## WHAT THE TASK REQUIRES
From the records below, return every line containing the word "Given".

☆ ☆ ☆ ☆

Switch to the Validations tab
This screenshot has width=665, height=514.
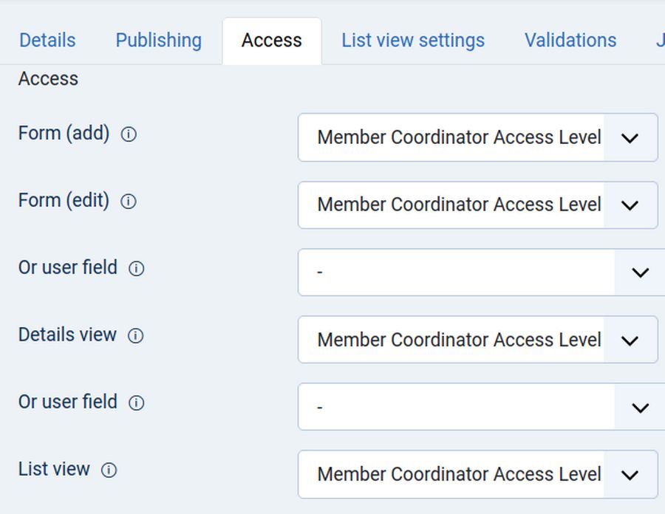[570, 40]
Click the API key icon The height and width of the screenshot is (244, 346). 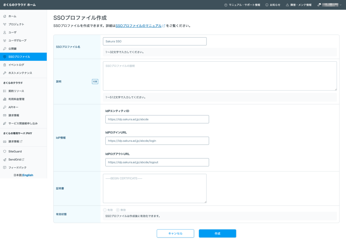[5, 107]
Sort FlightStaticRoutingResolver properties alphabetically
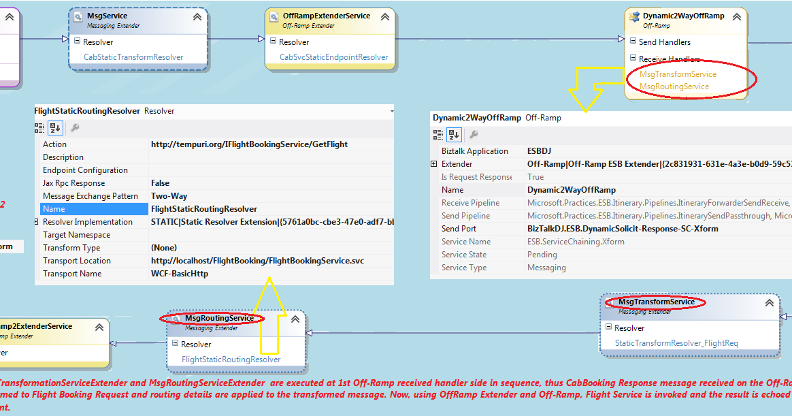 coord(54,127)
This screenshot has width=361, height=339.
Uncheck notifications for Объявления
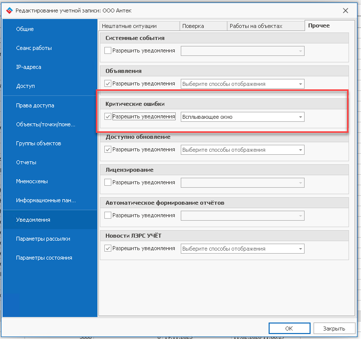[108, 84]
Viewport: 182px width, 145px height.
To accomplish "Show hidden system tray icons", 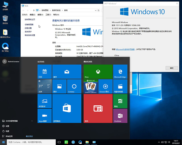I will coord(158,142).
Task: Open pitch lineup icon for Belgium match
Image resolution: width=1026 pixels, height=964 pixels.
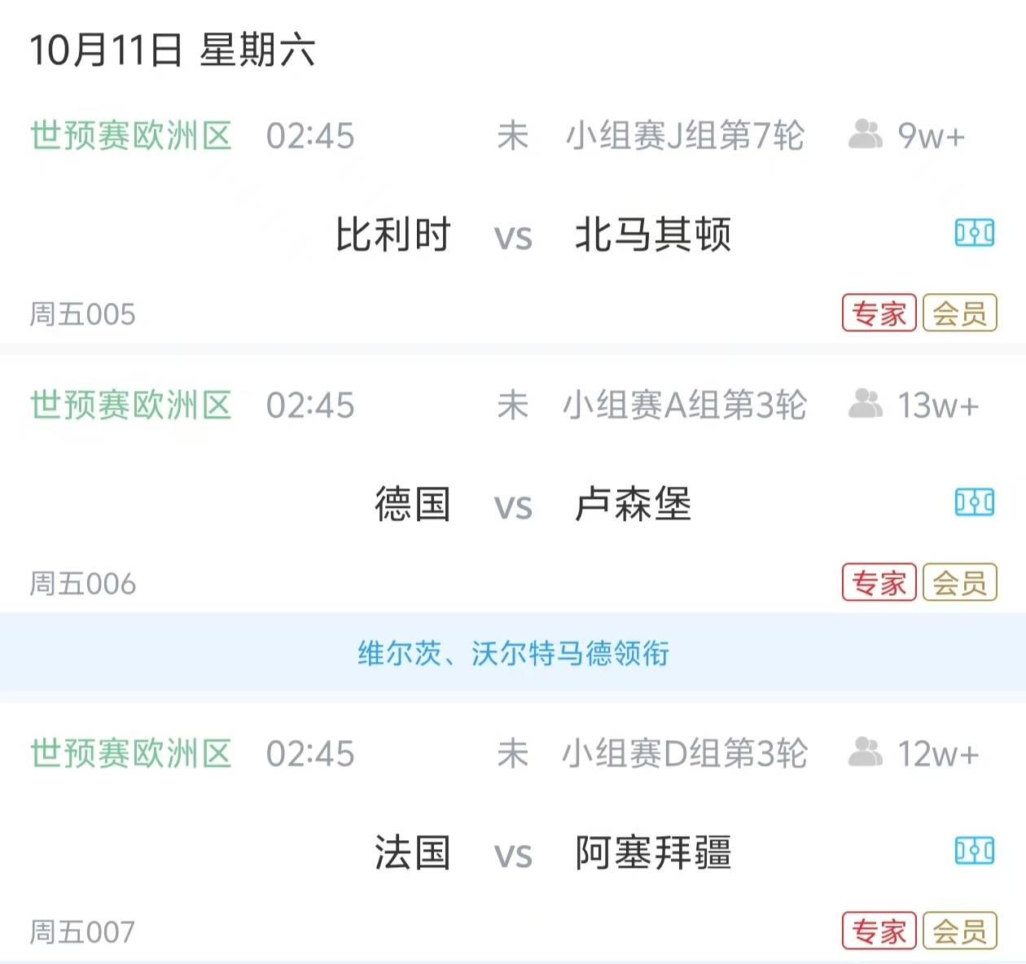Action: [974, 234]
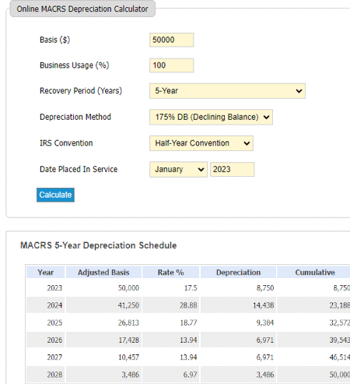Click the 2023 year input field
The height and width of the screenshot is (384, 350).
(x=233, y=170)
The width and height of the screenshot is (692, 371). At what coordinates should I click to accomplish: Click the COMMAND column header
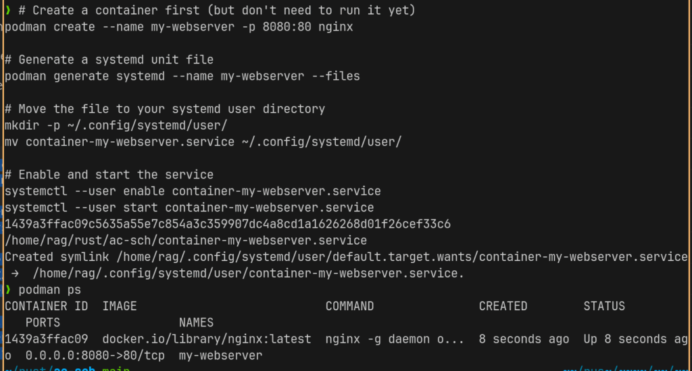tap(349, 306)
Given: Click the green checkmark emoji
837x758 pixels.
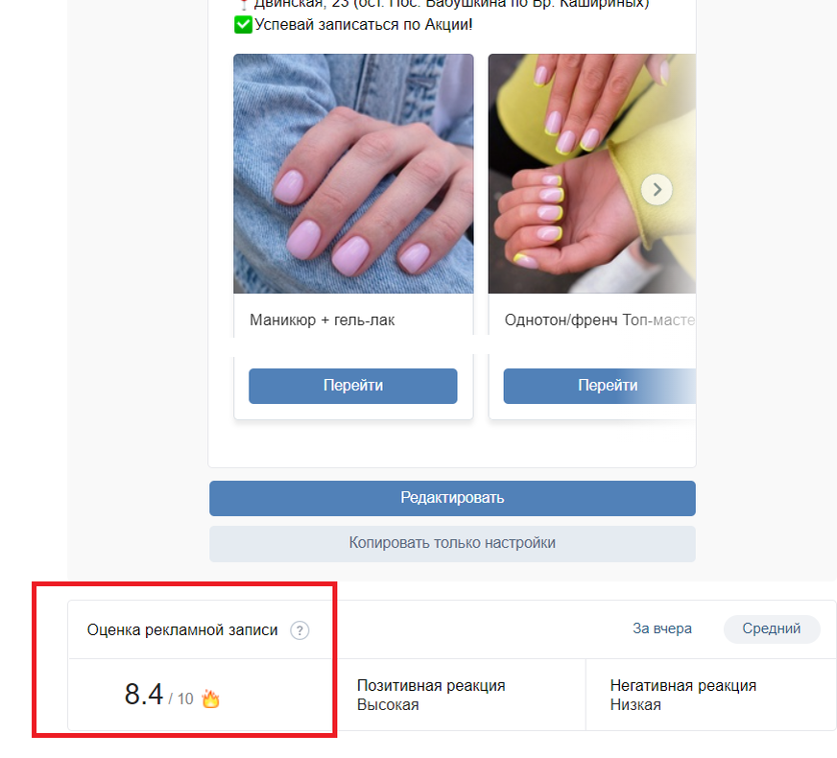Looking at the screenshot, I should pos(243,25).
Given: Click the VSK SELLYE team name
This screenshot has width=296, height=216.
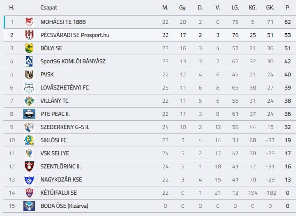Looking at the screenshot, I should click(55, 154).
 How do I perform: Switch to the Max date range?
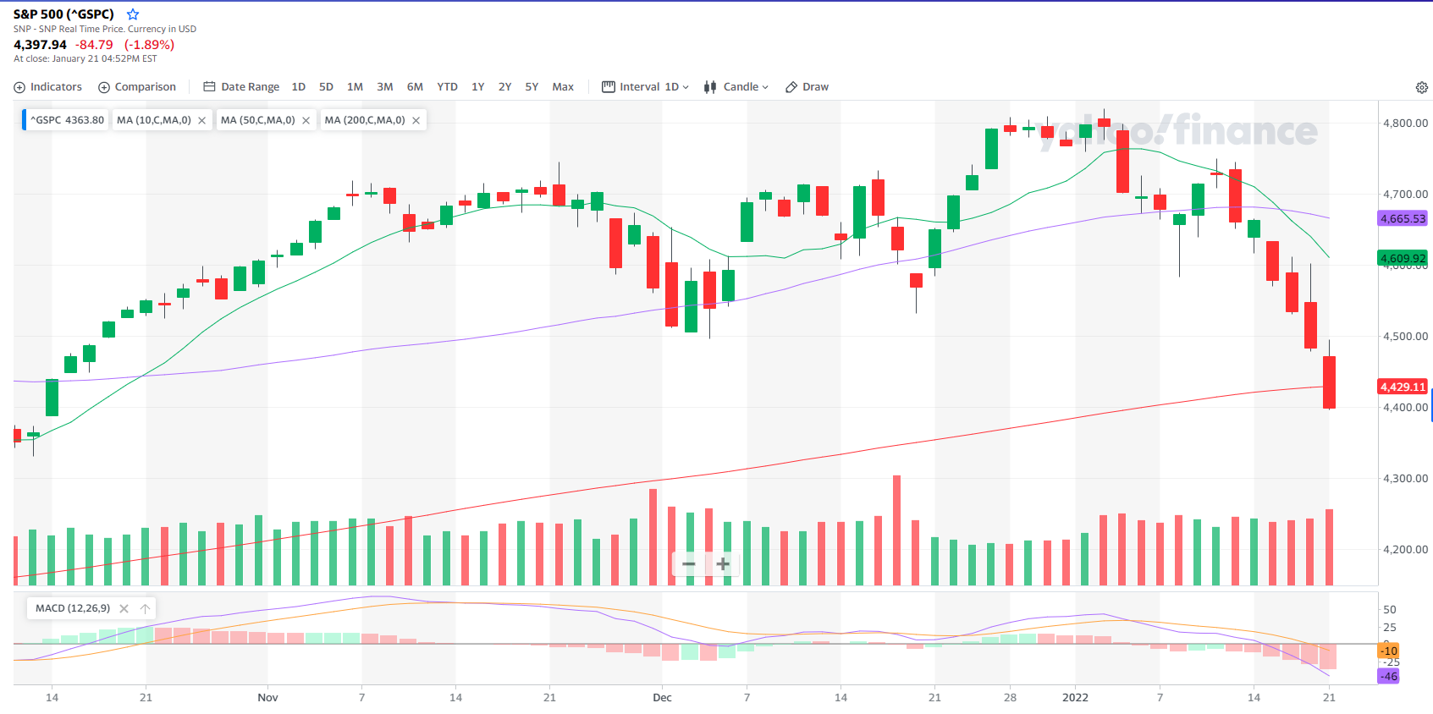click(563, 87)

☆ ☆ ☆ ☆

## EXERCISE RESPONSE
Given: Click the green checkmark emoji
Given: Click the VSK SELLYE team name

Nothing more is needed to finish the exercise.